Progress toward heterologous expression of active G‐protein‐coupled receptors in Saccharomyces cerevisiae: Linking cellular stress response with translocation and trafficking

High-level expression of mammalian G-protein-coupled receptors (GPCRs) is a necessary step toward biophysical characterization and high-resolution structure determination. Even though many heterologous expression systems have been used to express mammalian GPCRs at high levels, many receptors are improperly trafficked or are inactive in these systems. En route to engineering a robust microbial host for GPCR expression, we have investigated the expression of 12 GPCRs in the yeast Saccharomyces cerevisiae, where all receptors are expressed at the mg/L scale. However, only the human adenosine A₂a (hA₂aR) receptor is active for ligand-binding and located primarily at the plasma membrane, whereas other tested GPCRs are mainly retained within the cell.
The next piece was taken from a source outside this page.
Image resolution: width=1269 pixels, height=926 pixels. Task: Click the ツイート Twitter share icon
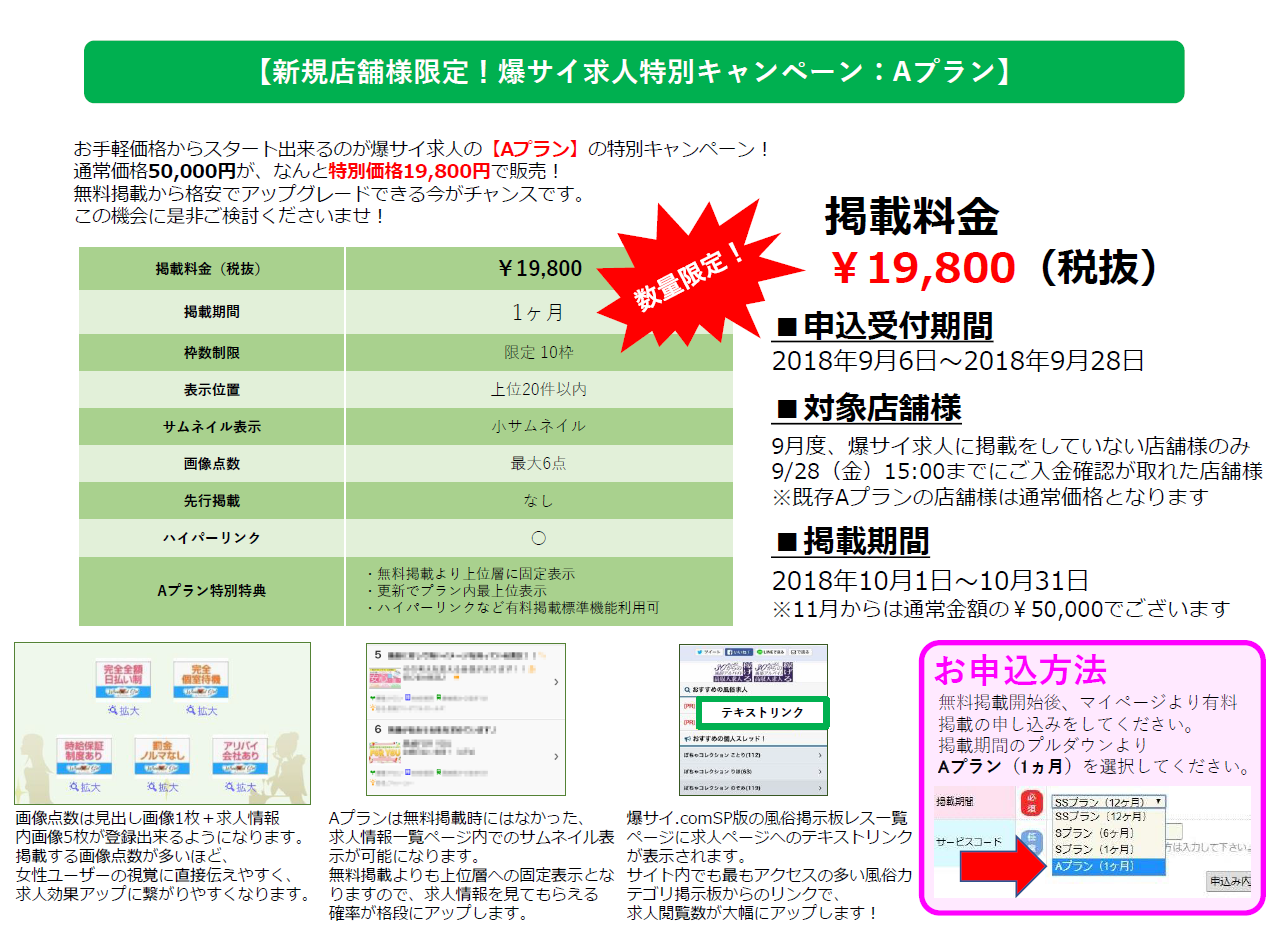(x=708, y=652)
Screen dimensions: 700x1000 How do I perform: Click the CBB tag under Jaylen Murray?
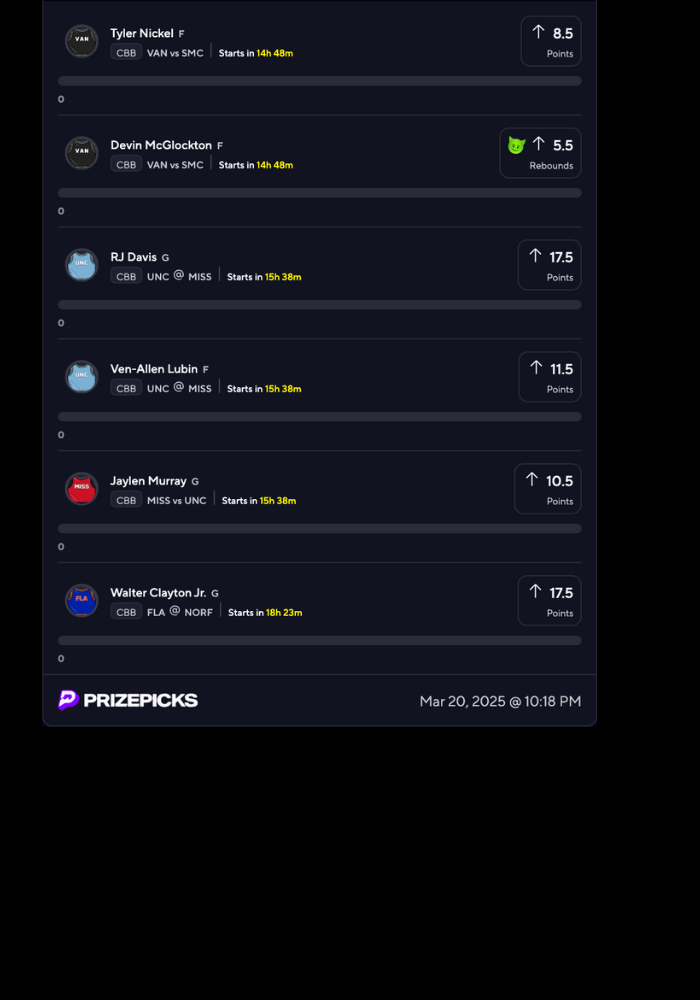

Selective receptors associate with BiP, an ER-resident chaperone, and activated the unfolded protein response (UPR) pathway, which suggests that a pool of receptors may be folded incorrectly. Leader sequence cleavage of the expressed receptors was complete for the hA₂aR, as expected, and partially cleaved for hA₂bR, hCCR5R, and hD_2LR. Ligand-binding assays conducted on the adenosine family (hA₁R, hA₂aR, hA₂bR, and hA₃R) of receptors show that hA₂aR and hA₂bR, the only adenosine receptors that demonstrate leader sequence processing, display activity. Taken together, these studies point to translocation as a critical limiting step in the production of active mammalian GPCRs in S. cerevisiae.